Changes of mRNA and Plasma Levels of Atrial Natriuretic Peptide in Subtotal Nephrectomized Rats after High Salt Intake.
- Author:
Moon Gyoo KANG
1
;
Won Kyun PARK
;
Young Su HONG
;
Dae Kyu SONG
;
Jae Hoon BAE
Author Information
1. Department of Physiology & Kidney Institute, Keimyung University School of Medicine, Taegu, Korea. jhbae@dsmc.or.kr
- Publication Type:Original Article
- Keywords:
High salt;
Subtotal nephrectomy;
ANP mRNA;
Plasma ANP
- MeSH:
Adult;
Animals;
Arterial Pressure;
Atrial Natriuretic Factor;
Body Weight;
Drinking;
Erythrocytes;
Heart Atria;
Heart Rate;
Heart Ventricles;
Hematocrit;
Humans;
Hypertension;
Hypothalamus;
Kidney;
Kidney Failure, Chronic;
Ligation;
Male;
Nephrectomy;
Plasma*;
Radioimmunoassay;
Rats*;
Rats, Sprague-Dawley;
RNA, Messenger*;
Sodium;
Urea;
Water
- From:Korean Journal of Nephrology
2001;20(3):352-361
- CountryRepublic of Korea
- Language:Korean
-
Abstract:
High salt intake produces volume expansion and electrolyte imbalance in chronic renal failure and modifies the synthesis and secretion of atrial natriuretic peptide(ANP) to compensate the abnormalities in fluid and sodium handling.

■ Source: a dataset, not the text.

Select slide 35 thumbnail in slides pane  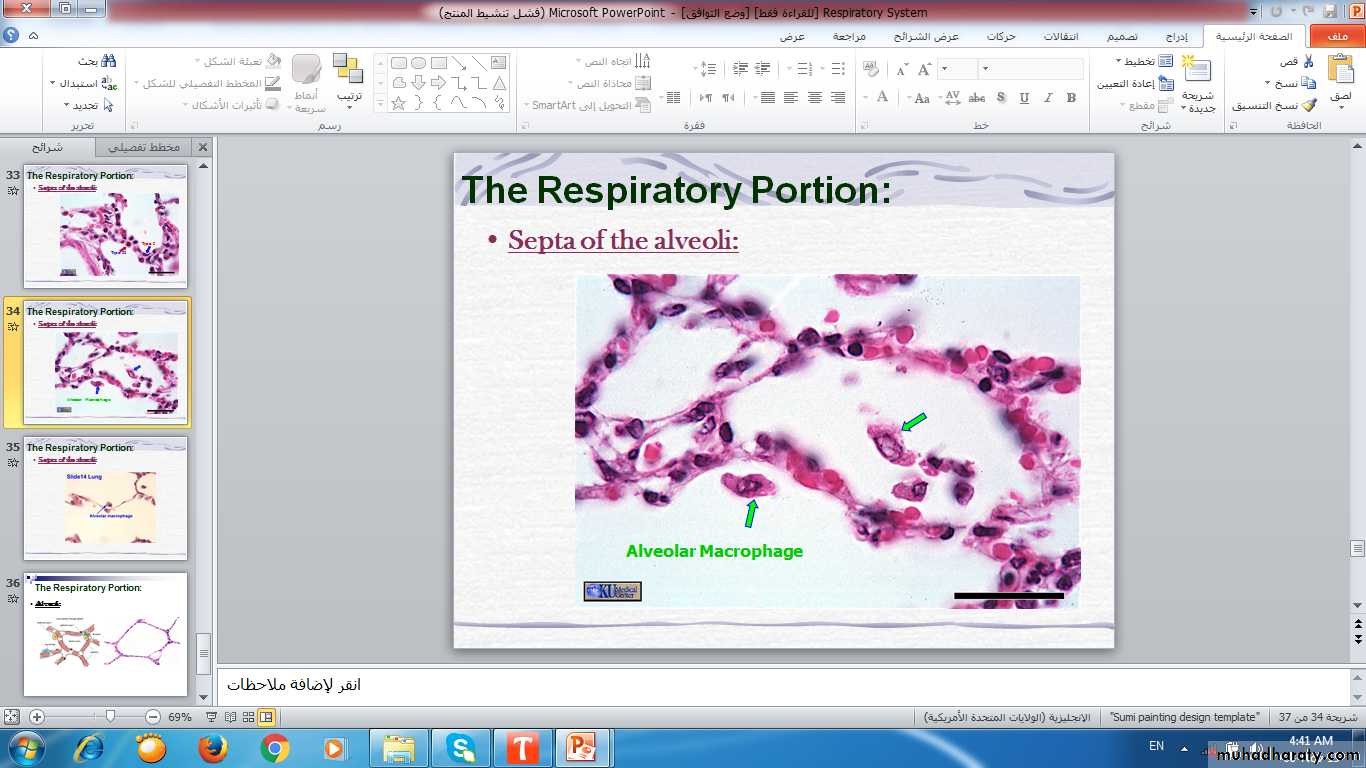pyautogui.click(x=105, y=498)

This study was performed to investigate the effect of high salt intake on modulation of cardiac and noncardiac ANP mRNA as well as plasma ANP levels in 5/6 subtotal nephrectomized (NPX) rats as a model of chronic renal failure. Adult male Sprague-Dawley rats were divided into sham and NPX rats. NPX rats were induced by 2/3 pole ligation and contralateral nephrectomy. Sham and NPX rats had access to normal chow with tap water for 8 weeks or normal chow with 0.45% NaCl solution(HS) for last 2 weeks. Plasma ANP levels were measured by radioimmunoassay. ANP mRNA from the right atrium, left ventricle, hypothalamus and kidney were analyzed by RT-PCR with 32P-dCTP at 8 weeks after surgical operation in both sham and NPX rats. Blood urea nitrogen(BUN) was measured to evaluate impaired renal function. Body weight, daily water intake, hemoglobin, red blood cell, hematocrit, arterial pressure and heart rate were also monitored. Arterial pressure in NPX+HS rat was significantly increased. Both percent increase of body weight and hematologic findings were decreased in NPX rats. Daily water intake was increased in NPX rats, especially in NPX+HS rat. BUN also increased in NPX rats. Plasma ANP concentration was significantly increased in sham+HS rat, but other significant increases were not shown in NPX rats. The levels of right atrial ANP mRNA represented the increasing trend like as plasma ANP. Left ventricular ANP mRNA was increased in sham+HS rat, while the level in NPX+HS rat was decreased comparing with that of sham+HS rat. Hypothalamic ANP mRNA was decreased in NPX+HS rat. In the kidney, the level of ANP mRNA in sham+HS rat was increased comparing with sham rat, but ANP synthesis in NPX+HS rat was significantly lower than in sham, sham+HS and in NPX rats. These findings represent that the high salt intake in NPX rat does not alter the plasma levels and cardiac synthesis of ANP but suppresses the renal ANP mRNA. The diminished renal ANP synthesis may attenuate the regulatory role of ANP system in the kidney and result in volume expansion and hypertension.